On a recent outing, Wilson found only the caps of 10 water jugs at one station. A migrant would have drunk part of the water and taken the jug or drunk all of the water and left the entire empty container. Wilson surmised that someone emptied all the containers and confiscated them, leaving the caps on the ground. Fresh tracks from dirt bikes were nearby the site, possibly from Border Patrol motorcycles.
Back at his house, Wilson has a whole collection of slashed water bottles recovered during his excursions. He admits some of the damage may be the result of tribe members unhappy with him or with the migrants themselves.
"My battle is not with the Tohono O'odham people, but with the Tohono O'odham government," Wilson avers. "The Tohono O'odham people have a tradition of hospitality. They've always offered humanitarian aid to migrants. But 500 migrants coming across the reservation on any given day has exhausted this tradition of hospitality."
Not entirely exhausted it, of course, considering Wilson's own efforts and those of individuals such as David Garcia, an ex-member of the Tohono O'odham tribal council, who sometimes helps Wilson take water to the desert.
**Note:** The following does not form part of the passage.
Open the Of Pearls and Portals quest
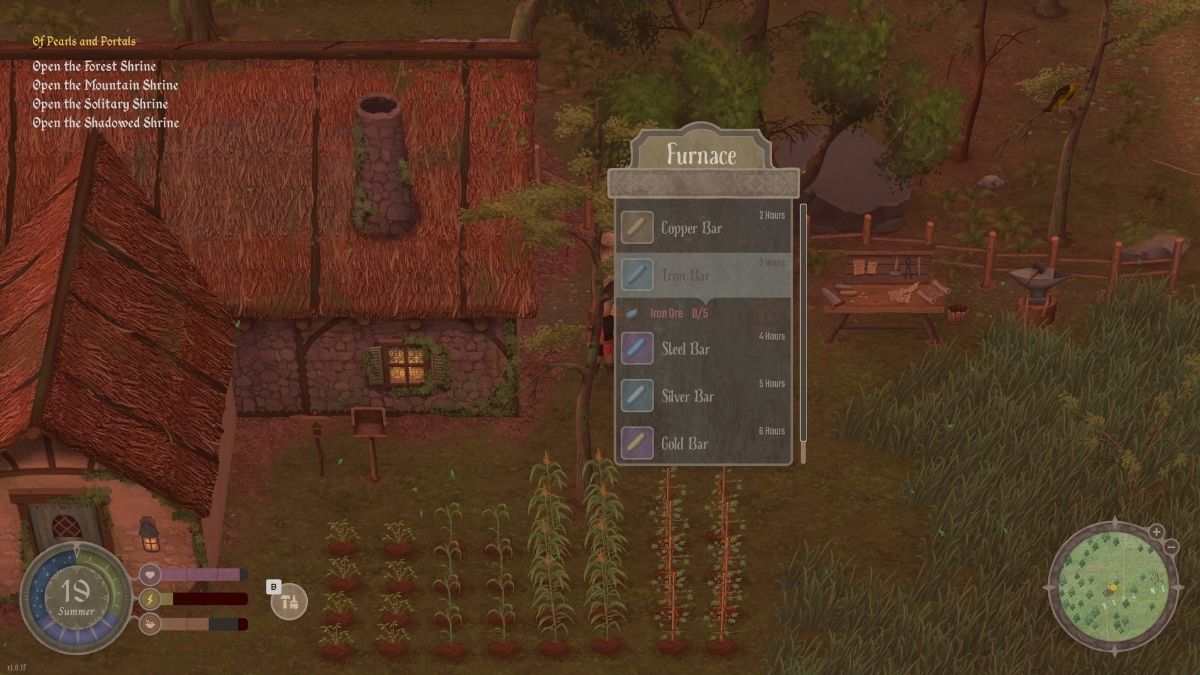 pos(84,41)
Each agrees there are still private acts of generosity toward migrants by the Tohono O'odham people.
The two men say they've met with tribal Chairman Ned Norris Jr., who's told them that he supports what they're doing but cannot say so publicly for political reasons. Wilson and Garcia believe Norris is compromised because of the millions of dollars in federal aid the nation receives. To openly support humanitarians putting water out on the reservation would be a risky proposition for him, they claim.